Moreover, within social networking platforms, there is no corresponding agreement with other users. The terms of service are between me and Facebook, me and MySpace, me and Twitter, me and Flickr, me and Plaxo, me and LinkedIn, me and the socnet du jour… but they do not extend to my relationships with other individuals on the same platform. Relationships are pre-defined, much the same way terms & conditions are, from the point of the platoform, not from the point of the individual. So ironically, social networking platforms designed to help me connect with others, to create and maintain relationships with them, are not allowing me to define those very relationships…
In other words, there is no way to interact with others within the silos based on what I call P2P terms and conditions. These could be privacy agreements, if we so wish, ranging from simply not-bothered-about-what-happens-to-my-contact -details-in-your-social-graph all the way to granulated preferences for different people in my contact list. So just like in the real world - there are people I’d trust with my address book and there are some I wouldn’t trust with my address. Instead of building complicated systems and using technology to make such nuances in relationships explicit, I need tools to help me manage the complexity of human relationships. I need tools to reflect what is already in my head implicitly and defines me as a social animal. Do not tie me up in legal pretzels over various policies, creating permissions and access management nightmares in the process. In the words of Kevin Marks as paraphrased from his Social Cloud talk at Lift08:
Software cannot match out ability to sort out our friends and contact, establish how much we trust them and how we arrive at that trust. No software can fully map the relationships, let alone replace our natural ability to create and maintain them The implication is that therefore software should support the kind of cloud abstraction we have around the internet, also around our social relationships. You can feed it (the social networking app) relationships that are in the ’software in your head’, feed the stuff related to people in your network to software online. Users will assume that your software (this is aimed at developers) will be able to see the information that they have already fed into the software and be able to use it.

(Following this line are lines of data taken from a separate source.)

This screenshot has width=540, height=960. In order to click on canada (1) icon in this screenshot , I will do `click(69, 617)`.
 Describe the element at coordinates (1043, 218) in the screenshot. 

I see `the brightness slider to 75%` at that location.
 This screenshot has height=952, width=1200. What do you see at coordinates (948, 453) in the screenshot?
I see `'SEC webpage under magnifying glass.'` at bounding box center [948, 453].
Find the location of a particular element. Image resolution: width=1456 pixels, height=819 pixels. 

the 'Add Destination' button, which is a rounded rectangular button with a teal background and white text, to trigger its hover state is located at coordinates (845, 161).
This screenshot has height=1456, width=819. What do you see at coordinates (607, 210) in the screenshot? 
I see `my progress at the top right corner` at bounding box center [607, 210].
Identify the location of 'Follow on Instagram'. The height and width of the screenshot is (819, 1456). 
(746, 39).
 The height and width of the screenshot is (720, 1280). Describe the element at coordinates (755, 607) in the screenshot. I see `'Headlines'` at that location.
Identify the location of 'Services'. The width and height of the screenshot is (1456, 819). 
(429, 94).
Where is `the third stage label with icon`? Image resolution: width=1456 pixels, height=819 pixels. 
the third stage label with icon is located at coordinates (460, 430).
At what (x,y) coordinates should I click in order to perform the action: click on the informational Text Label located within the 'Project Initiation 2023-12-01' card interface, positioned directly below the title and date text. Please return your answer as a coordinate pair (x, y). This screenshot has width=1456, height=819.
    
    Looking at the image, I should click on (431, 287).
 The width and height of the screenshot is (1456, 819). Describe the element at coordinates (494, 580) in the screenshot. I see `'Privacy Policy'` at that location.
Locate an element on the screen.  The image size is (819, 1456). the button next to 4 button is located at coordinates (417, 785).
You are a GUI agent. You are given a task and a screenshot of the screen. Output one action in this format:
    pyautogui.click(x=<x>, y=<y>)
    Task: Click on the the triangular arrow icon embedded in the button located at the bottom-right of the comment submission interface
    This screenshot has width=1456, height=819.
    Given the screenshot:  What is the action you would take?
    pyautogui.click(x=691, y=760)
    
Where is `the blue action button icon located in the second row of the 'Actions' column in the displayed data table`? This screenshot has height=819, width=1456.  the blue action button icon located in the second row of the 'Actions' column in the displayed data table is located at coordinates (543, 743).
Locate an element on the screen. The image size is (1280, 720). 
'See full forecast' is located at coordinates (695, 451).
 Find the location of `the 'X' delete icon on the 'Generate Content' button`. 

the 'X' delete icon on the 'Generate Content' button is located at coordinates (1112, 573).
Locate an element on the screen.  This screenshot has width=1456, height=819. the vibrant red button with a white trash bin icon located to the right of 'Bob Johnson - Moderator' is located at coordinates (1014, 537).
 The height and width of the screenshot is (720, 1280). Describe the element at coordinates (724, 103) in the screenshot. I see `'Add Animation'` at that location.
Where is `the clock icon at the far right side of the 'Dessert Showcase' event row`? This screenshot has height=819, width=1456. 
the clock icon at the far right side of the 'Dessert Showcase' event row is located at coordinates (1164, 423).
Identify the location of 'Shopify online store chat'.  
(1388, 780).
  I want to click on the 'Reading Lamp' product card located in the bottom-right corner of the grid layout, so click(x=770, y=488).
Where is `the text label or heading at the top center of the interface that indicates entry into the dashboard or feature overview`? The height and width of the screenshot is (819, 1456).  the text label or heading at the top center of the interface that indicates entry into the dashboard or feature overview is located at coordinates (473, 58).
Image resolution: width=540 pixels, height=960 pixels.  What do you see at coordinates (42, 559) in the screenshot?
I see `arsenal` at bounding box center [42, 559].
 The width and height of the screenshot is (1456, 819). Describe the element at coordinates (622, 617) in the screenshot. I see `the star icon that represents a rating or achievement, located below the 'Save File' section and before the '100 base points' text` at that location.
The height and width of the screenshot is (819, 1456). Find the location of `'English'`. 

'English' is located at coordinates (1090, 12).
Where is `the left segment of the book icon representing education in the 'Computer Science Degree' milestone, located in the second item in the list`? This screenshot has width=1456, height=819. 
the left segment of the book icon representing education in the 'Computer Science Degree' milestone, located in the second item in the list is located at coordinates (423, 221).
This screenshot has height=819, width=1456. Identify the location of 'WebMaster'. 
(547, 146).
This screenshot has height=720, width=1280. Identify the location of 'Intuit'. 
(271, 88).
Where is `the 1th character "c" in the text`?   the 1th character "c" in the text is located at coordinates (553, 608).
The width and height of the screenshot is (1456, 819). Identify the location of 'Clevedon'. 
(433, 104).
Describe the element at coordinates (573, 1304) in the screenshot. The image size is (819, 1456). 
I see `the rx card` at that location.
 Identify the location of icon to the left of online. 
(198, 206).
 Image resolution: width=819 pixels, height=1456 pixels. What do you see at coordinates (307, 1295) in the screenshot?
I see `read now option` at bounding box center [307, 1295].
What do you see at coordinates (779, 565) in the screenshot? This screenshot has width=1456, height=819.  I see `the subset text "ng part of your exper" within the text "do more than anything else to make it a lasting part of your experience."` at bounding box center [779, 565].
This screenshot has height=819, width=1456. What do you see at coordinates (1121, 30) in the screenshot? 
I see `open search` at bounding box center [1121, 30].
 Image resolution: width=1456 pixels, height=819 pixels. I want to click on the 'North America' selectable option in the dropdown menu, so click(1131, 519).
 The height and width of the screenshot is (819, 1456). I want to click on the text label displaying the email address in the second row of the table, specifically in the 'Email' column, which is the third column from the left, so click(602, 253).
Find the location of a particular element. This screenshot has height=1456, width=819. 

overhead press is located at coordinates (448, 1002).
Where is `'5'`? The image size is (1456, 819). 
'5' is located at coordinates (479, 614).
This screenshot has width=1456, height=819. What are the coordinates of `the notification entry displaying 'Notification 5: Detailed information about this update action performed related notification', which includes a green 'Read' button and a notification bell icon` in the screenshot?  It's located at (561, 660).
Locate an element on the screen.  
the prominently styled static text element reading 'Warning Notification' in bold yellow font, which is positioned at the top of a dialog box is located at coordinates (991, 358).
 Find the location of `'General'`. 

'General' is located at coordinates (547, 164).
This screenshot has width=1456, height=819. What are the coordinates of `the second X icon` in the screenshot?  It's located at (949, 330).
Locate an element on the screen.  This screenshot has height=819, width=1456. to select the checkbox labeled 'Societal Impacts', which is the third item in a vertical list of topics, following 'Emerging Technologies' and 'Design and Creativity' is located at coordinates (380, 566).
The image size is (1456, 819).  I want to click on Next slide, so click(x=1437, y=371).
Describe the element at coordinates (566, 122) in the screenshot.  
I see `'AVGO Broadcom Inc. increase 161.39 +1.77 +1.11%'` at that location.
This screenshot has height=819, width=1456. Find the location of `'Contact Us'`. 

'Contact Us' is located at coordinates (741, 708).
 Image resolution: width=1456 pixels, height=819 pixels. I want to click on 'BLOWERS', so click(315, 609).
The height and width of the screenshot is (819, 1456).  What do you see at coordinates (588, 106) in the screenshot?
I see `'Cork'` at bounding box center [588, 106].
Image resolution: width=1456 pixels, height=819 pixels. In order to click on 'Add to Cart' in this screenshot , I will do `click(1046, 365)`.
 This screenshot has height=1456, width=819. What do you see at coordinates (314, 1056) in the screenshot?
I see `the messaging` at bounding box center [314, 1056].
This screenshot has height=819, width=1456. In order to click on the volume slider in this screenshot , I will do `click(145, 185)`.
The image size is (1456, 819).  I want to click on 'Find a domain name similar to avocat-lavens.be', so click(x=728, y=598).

Indeed! By I digress. To recap, my data is a kind of externality to purchasing transactions, just like attention is an externality to my reading, watching or listening to something else. Marketing lives off my data, advertising lives off my attention. My data (and by extension me) is not respected because companies can trade it as a commodity without paying for it. The way to address this is not to make them pay for the data (and create many snake oil intermediaries in the process) but to make it possible for companies to enter into relationships with the true owners of the data.
So what is to be done? How to internalise the externality? How do I regain control over something that originates from me and is used in my transactions with others? This is the stuff of VRM.
Broadly speaking, it is about finding tools & technology to give the individual sovereignty over his data, so he can exercise choice over who gets to see it and under what circumstances. This will change the balance of powers and eventually demonstrate to companies that respecting people’s data (and by extension them), they can make more money.
—-
* Definition of externality: Economic theory considers any voluntary exchange to be mutually beneficial to both parties, for example a buyer and seller. Any exchange, however, can result in additional positive or negative effects on third parties. Those who suffer from external costs do so involuntarily, while those who enjoy external benefits do so at no cost. Data is an externality without the third party, where the afffected party is also participating in the transaction. So not an exact theoretical match, but perhaps still helpful in understanding how we got to the point where ‘free services’ feel entitled to their users data.